Quiconque se trouve dans une période d’angoisse, et cela peut se produire assez fréquemment et pour des raisons indépendantes de notre volonté, connaît les bienfaits de la prière. C’est aussi ce qu’exprime DAVID dans notre texte. Il paraît assuré de voir exaucées ses prières, mesurant à quel point il a toujours réussi à échapper aux dangers qui le menaçaient. N’est-ce pas cette triste expérience qu’ont connues nos frères lorsqu’ils parvenaient à échapper aux traques et aux rafles durant la triste et sinistre période de la SHOAH ? Dans notre texte biblique, la référence au Temple veut nous rappeler à quel point le poète se sent concerné par les lois divines dont l’application ficèle et constante lui a permis d’obtenir les faveurs divines.

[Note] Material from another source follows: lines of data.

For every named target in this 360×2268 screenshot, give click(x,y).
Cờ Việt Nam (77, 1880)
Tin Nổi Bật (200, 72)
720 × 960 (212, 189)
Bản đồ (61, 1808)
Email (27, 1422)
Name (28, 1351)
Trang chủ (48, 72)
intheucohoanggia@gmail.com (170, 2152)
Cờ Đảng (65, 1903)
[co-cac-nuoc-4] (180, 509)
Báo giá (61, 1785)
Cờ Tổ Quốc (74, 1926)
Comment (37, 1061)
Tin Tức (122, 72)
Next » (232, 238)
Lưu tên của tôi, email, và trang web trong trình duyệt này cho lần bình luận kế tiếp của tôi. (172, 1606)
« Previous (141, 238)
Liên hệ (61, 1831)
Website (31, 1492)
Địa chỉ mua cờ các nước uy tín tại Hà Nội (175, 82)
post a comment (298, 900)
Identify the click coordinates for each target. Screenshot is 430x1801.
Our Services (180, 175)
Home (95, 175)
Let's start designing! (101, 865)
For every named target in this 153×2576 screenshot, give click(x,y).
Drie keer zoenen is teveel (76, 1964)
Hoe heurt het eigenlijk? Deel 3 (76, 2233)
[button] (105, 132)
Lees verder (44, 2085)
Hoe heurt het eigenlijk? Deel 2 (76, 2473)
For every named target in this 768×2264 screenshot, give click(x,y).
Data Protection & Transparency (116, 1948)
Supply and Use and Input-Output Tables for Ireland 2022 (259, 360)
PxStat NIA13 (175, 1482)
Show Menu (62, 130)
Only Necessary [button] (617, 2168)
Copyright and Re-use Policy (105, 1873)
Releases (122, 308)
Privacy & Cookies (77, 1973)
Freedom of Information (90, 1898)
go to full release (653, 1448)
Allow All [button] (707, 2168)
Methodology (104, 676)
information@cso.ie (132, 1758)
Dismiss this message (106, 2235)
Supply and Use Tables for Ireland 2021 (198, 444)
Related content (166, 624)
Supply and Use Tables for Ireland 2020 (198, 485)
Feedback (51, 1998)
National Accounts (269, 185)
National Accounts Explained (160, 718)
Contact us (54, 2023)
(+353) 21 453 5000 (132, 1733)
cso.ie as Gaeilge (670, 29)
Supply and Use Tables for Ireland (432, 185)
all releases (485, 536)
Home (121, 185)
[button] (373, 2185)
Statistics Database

Après avoir montré dans les versets 8 à 16, que D.ieu intervient dans le cours de l’histoire humaine, par des miracles et des manifestations surnaturelles, DAVID revient sur son sort personnel, et dans les verset 17 à 20, il exprime de quelle manière le Seigneur est effectivement intervenu en sa faveur. Toutefois, pour être assuré de la protection divine, selon DAVID, la condition est « d’être irréprochable avec Lui, et de se tenir loin de son péché. » (v. 24). C’est aussi à ce programme à caractère religieux que nous invite le Psalmiste en disant : « Je place le Seigneur devant moi sans relâche, puisqu’il est à ma droite je ne chancelle pas. » (Psaume XVI, 8).

Les différents termes de ce Cantique, retenu pour notre Haphtara, mériteraient une analyse plus approfondie, pour une étude systématique de chaque expression employée. Nous nous limitons simplement à des considérations plus générales nous permettant de constater que DAVID exprime à l’intention de chaque croyant, les sentiments de gratitude que l’on doit éprouver pour tous les bienfaits dont D.ieu ne cesse de combler Ses créatures. Durant ces fêtes de TICHRI, c’est ce sentiment de gratitude et de reconnaissance qui ne cesse de nous envahir en même temps qu’un sentiment légitime d’angoisse et d’inquiétude pour l’avenir.

Aussi, l’expérience de DAVID peut, à bien des titres, être celle de chacun d’entre nous. Sa conclusion peut nous servir également : il nous faut mériter les bénédictions divines par nos actions et non par la seule miséricorde divine.

En cette période de pénitence et de grâce particulière, c’est ce que nous exprimons pour chacun de nos frères et sœurs, afin qu’ils soient définitivement inscrits dans le Livre du Bonheur et de la Paix.